WebDataset (Tar-based Shards): Complete Guide for Robotics Data

WebDataset uses tar archives for efficient sequential I/O in large-scale training. Understand the shard format, streaming capability, and Claru's WebDataset delivery.

Schema and Structure

WebDataset, created by Thomas Breuel (formerly at Google Brain and NVIDIA), stores training samples as consecutive entries in standard POSIX tar archives. Each sample consists of multiple files sharing a common key prefix: 000042.jpg (image), 000042.json (metadata), 000042.actions.npy (action vector), 000042.state.npy (proprioceptive state). The key is everything before the first dot in the filename, and the extension determines the data type. This convention means that any file format can be embedded in a WebDataset shard: JPEG images, NumPy arrays, JSON metadata, PNG depth maps, protobuf messages, or raw binary blobs. Shards are typically 100 MB to 1 GB tar files named with a pattern like shard-{000000..001000}.tar, and the library supports brace expansion for specifying shard ranges in URLs.

The naming convention is the core design insight of WebDataset. Within a tar shard, files are grouped into samples by their shared key prefix. The webdataset Python library (pip install webdataset) handles this grouping automatically during iteration, yielding dictionaries with extension-based keys: {'jpg': image_bytes, 'json': metadata_dict, 'actions.npy': action_array, 'state.npy': state_array}. Built-in decoders automatically handle common formats: JPEG/PNG images are decoded to PIL Images or NumPy arrays, .npy files are loaded as NumPy arrays, .json files are parsed to dictionaries, and .txt files are read as strings. Custom decoders can be registered for domain-specific formats via wds.decode(custom_handler).

For distributed training, WebDataset's shard-based architecture provides a natural parallelism unit. Each GPU worker loads a different subset of shards, and the ResampledShards or ShardList classes handle shard-to-worker assignment with configurable shuffling granularity.
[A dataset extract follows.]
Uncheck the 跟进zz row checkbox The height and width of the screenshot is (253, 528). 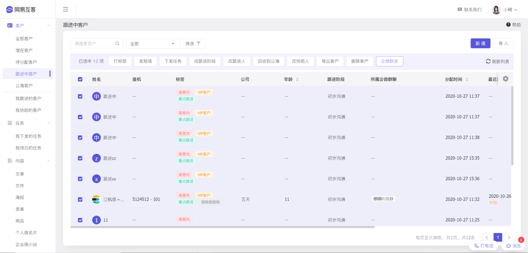pos(80,158)
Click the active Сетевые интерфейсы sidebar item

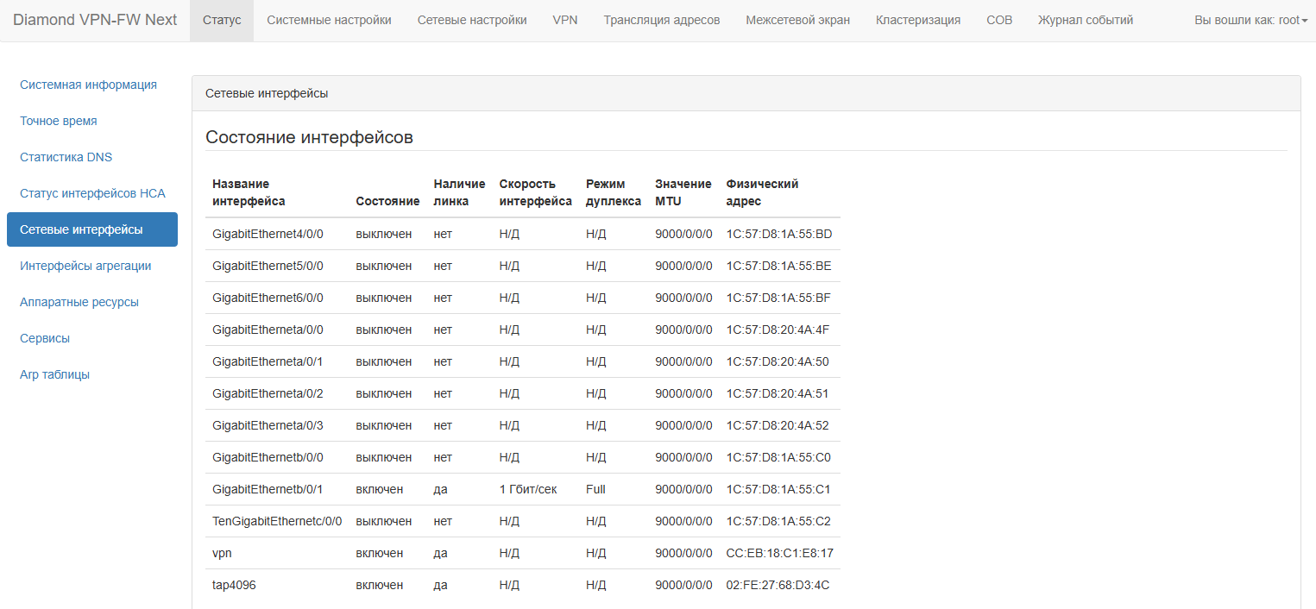[92, 229]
Because tar files support efficient sequential streaming, data can flow directly from S3, GCS, or HTTP endpoints to GPU memory without intermediate disk writes, using standard Python HTTP libraries. The webdataset.ShardWriter class creates new shards automatically when the current shard exceeds a configurable maximum size (default 1 GB) or sample count (default 100,000), distributing samples evenly across shards for balanced distributed loading. This design achieves near-linear scaling: 8 GPU workers reading 8 shards simultaneously achieve 8x the throughput of a single worker.
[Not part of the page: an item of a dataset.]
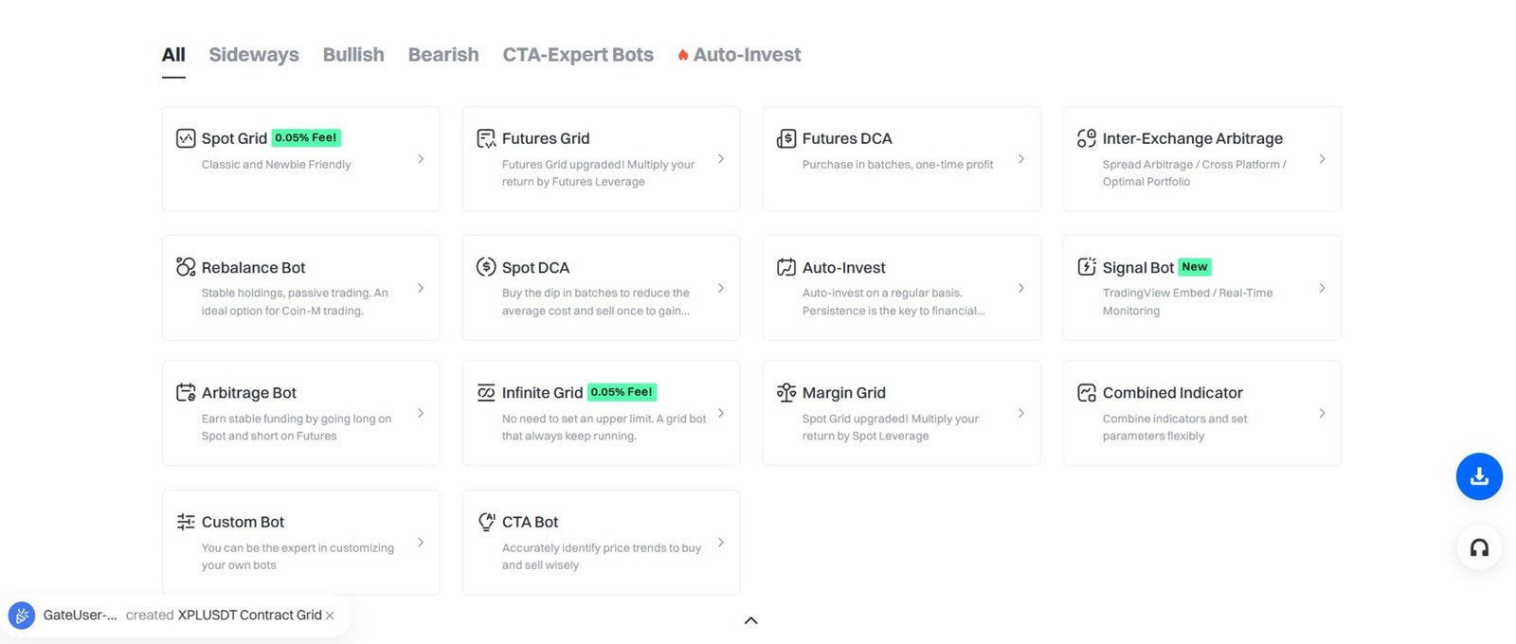The height and width of the screenshot is (644, 1516).
Task: Click the New badge next to Signal Bot
Action: [x=1194, y=266]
Frameworks and Models Using WebDataset

PyTorch DataPipes

WebDataset integrates with PyTorch's DataPipe system via torchdata, providing composable data loading primitives for distributed training.

Hugging Face Datasets

The datasets library can stream WebDataset shards from Hugging Face Hub and S3, with automatic sample decoding and batching.

NVIDIA DALI

NVIDIA's GPU-accelerated data loading library supports WebDataset as an input format, decoding images directly on GPU memory.

OpenCLIP / LAION

The LAION-5B dataset (5 billion image-text pairs) and OpenCLIP training pipeline use WebDataset as their exclusive data format.

Stable Diffusion training

Large-scale diffusion model training (Stable Diffusion, SDXL) uses WebDataset shards for efficient multi-node image-text pair loading.

img2dataset

The standard tool for downloading and creating large-scale image datasets outputs WebDataset shards with configurable shard sizes.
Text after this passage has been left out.